Reaching Into the Mystery Box

A guest essay from Luke Fodor, rector at St. Luke’s Episcopal Church and JFM’s biggest cheerleader.

This past Saturday, the Jamestown Farmers Market opened its summer season in its new location with a renewed sense of excitement. Seeing so many familiar faces volunteering, shopping, and reconnecting with neighbors warmed my heart. 

After buying strawberries, greens, milk, and eggs, I wandered over to the Sprouts Tent, where children receive "Sprouts Bucks" to spend on fresh fruits and vegetables of their own choosing. It is one of those deceptively simple programs that accomplishes several things at once: it introduces children to healthy food, encourages independence, and connects families to the rhythms of a local food system.

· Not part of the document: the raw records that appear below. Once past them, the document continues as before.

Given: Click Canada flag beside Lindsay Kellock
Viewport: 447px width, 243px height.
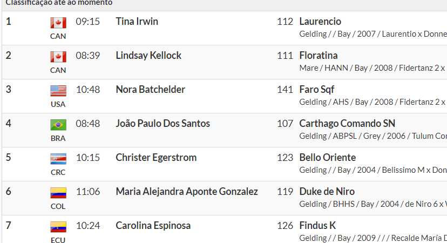Looking at the screenshot, I should point(58,57).
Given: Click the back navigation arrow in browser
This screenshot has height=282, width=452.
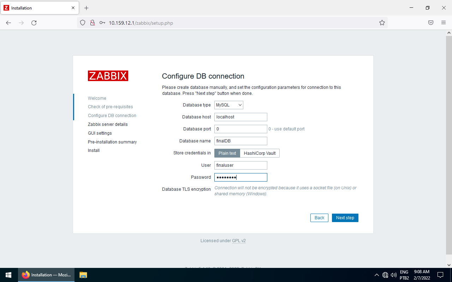Looking at the screenshot, I should pyautogui.click(x=8, y=23).
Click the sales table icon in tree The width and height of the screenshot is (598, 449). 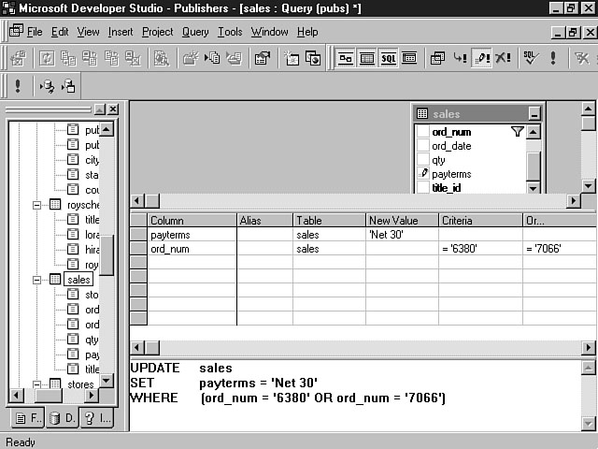click(x=55, y=280)
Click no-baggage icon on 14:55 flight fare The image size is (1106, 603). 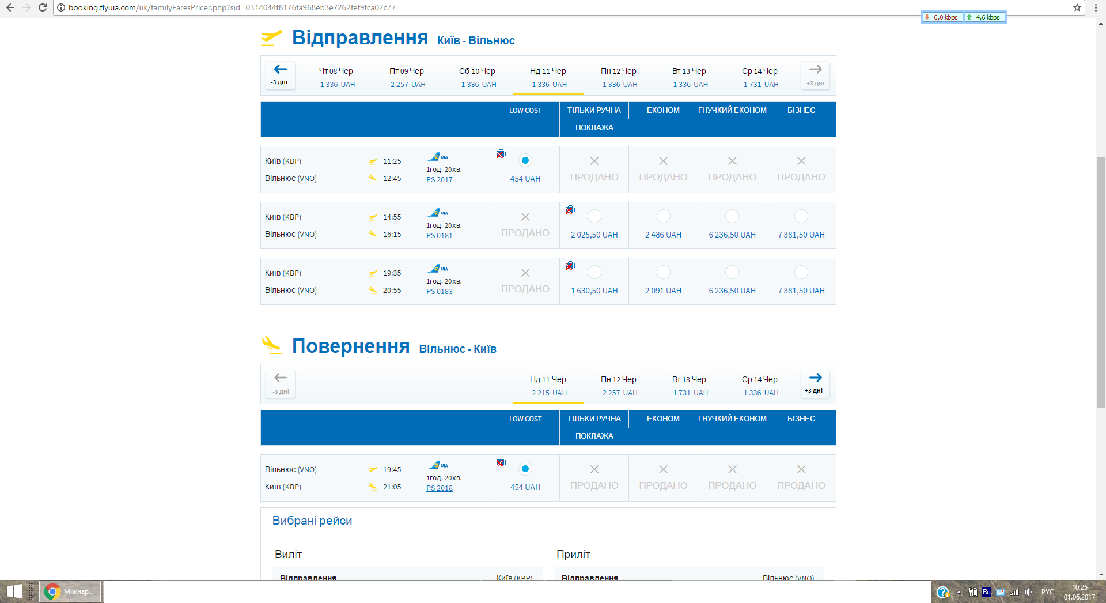pos(570,210)
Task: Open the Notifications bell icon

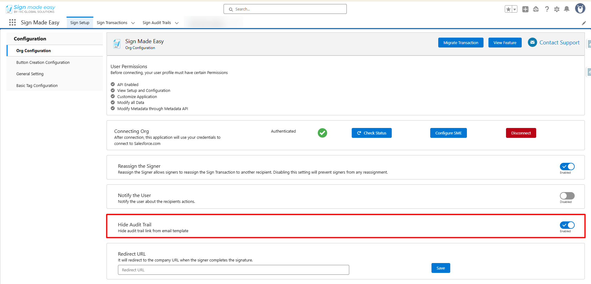Action: [567, 9]
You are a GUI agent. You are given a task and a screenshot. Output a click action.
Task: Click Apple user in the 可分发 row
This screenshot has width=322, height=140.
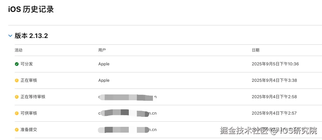point(104,64)
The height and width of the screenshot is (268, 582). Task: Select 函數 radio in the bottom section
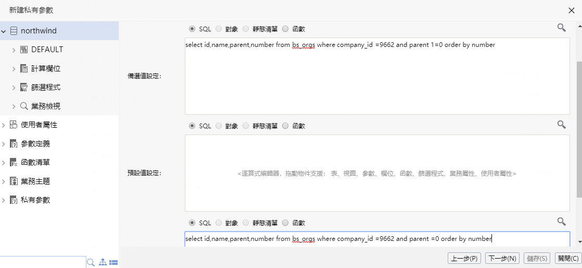[285, 223]
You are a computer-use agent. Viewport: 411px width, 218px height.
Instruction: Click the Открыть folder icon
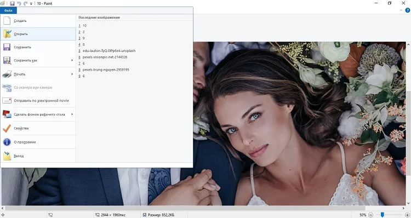point(7,34)
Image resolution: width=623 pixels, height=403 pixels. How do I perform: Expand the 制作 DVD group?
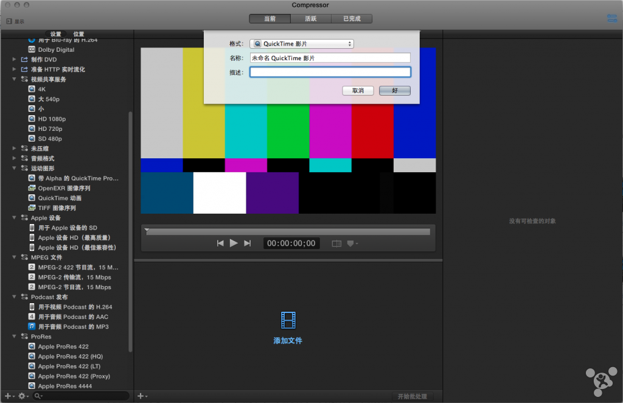(x=15, y=60)
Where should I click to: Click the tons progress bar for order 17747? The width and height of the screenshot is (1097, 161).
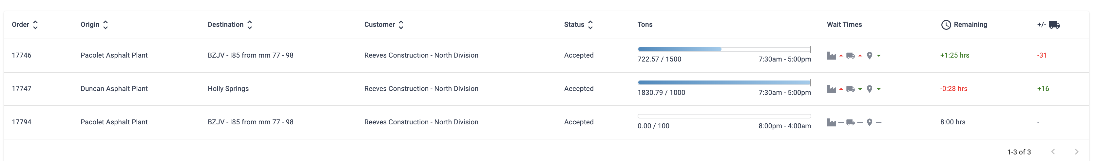[724, 82]
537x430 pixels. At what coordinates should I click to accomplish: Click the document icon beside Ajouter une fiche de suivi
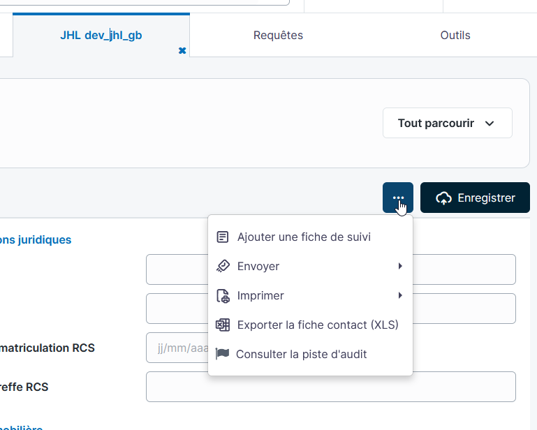[223, 237]
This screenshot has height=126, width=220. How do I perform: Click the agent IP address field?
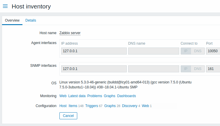pyautogui.click(x=94, y=51)
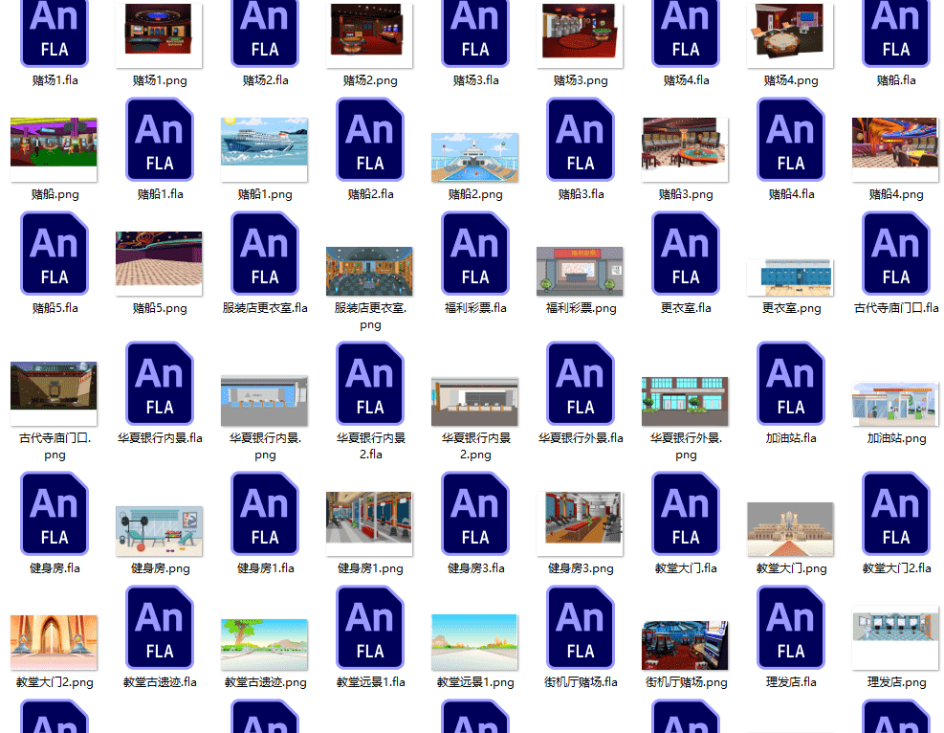This screenshot has height=733, width=944.
Task: Select the 教堂大门2.png thumbnail
Action: [x=54, y=642]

The market staff had set up a mystery box decorated with question marks, originally designed by volunteer Joan Eppeheimer. Children would place their hands through two small openings while staff members slipped a fruit or vegetable into their hands. The challenge was to identify what they were holding without being able to see it.

Some recognized strawberries or broccoli immediately. Others struggled with limes or spring onions. Correct answers were celebrated, but everyone received the same reward. The point was not perfection. The point was participation.

As I watched, I found myself thinking that much of life feels exactly like that mystery box.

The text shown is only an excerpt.